EXERCISE DIRECTIONS >>
Extract everything in the data below, from the line containing "How do I perform: Click" down to the final line of the data, copying each line unchanged.

*****

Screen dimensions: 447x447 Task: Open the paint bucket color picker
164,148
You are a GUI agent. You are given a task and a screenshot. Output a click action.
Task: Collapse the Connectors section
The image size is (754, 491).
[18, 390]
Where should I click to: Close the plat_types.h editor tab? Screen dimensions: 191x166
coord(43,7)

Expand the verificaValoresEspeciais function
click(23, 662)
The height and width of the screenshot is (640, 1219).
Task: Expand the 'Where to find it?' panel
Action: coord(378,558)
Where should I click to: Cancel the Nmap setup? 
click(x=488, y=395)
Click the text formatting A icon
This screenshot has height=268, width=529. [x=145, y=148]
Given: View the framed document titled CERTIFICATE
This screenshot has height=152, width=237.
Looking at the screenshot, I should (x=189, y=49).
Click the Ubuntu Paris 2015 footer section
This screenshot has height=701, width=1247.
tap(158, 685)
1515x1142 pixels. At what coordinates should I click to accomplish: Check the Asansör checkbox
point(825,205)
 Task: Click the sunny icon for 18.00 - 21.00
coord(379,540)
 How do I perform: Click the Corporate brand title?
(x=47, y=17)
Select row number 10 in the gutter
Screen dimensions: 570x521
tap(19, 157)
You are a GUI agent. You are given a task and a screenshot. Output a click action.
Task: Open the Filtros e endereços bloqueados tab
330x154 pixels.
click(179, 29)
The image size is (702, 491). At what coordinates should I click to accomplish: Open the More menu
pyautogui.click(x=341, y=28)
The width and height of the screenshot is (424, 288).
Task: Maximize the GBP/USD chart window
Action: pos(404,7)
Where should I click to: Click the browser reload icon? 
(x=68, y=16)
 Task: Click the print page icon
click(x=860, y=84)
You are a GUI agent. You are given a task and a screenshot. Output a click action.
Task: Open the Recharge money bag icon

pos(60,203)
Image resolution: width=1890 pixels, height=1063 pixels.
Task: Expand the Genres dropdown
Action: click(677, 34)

*****

THE OUTPUT >>
 How do I perform: Click the Corporate brand title?
(x=47, y=17)
Select row number 10 in the gutter
Screen dimensions: 570x521
tap(19, 157)
You are a GUI agent. You are given a task and a screenshot. Output a click action.
Task: Open the Filtros e endereços bloqueados tab
330x154 pixels.
click(179, 29)
The image size is (702, 491). At what coordinates should I click to accomplish: Open the More menu
pyautogui.click(x=341, y=28)
The width and height of the screenshot is (424, 288).
Task: Maximize the GBP/USD chart window
Action: pos(404,7)
Where should I click to: Click the browser reload icon? 
(x=68, y=16)
 Task: Click the print page icon
click(x=860, y=84)
You are a GUI agent. You are given a task and a screenshot. Output a click action.
Task: Open the Recharge money bag icon

pos(60,203)
Image resolution: width=1890 pixels, height=1063 pixels.
Task: Expand the Genres dropdown
Action: click(677, 34)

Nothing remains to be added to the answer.